= Beginning of Section =
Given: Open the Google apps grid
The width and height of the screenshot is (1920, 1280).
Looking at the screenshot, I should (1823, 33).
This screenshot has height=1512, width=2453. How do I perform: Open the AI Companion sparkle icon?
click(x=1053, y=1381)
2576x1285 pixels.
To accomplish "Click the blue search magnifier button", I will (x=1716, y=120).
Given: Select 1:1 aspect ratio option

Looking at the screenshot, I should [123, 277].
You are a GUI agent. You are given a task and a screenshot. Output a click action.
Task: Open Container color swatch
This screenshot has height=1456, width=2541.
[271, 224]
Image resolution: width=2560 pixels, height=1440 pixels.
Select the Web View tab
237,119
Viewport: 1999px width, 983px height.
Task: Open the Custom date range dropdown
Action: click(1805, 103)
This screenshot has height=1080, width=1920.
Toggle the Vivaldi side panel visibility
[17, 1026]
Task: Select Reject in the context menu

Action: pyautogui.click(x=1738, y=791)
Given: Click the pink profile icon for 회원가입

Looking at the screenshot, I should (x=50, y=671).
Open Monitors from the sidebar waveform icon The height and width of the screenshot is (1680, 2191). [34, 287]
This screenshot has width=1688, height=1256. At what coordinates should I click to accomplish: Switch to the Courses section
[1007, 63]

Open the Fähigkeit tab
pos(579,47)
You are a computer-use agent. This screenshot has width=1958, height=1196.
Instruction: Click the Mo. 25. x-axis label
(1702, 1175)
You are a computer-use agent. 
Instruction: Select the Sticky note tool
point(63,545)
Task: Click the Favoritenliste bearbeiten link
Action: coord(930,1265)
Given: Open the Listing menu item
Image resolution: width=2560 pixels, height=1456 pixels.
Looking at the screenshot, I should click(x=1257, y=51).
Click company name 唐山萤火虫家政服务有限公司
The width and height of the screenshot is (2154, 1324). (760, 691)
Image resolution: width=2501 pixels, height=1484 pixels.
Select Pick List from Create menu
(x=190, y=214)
= End of Section =
What you are asked to do:
Whenever the string "computer" occurs in a line of the entries above, copy that line.

Reply:
You are a computer-use agent. This screenshot has width=1958, height=1196.
You are a computer-use agent. 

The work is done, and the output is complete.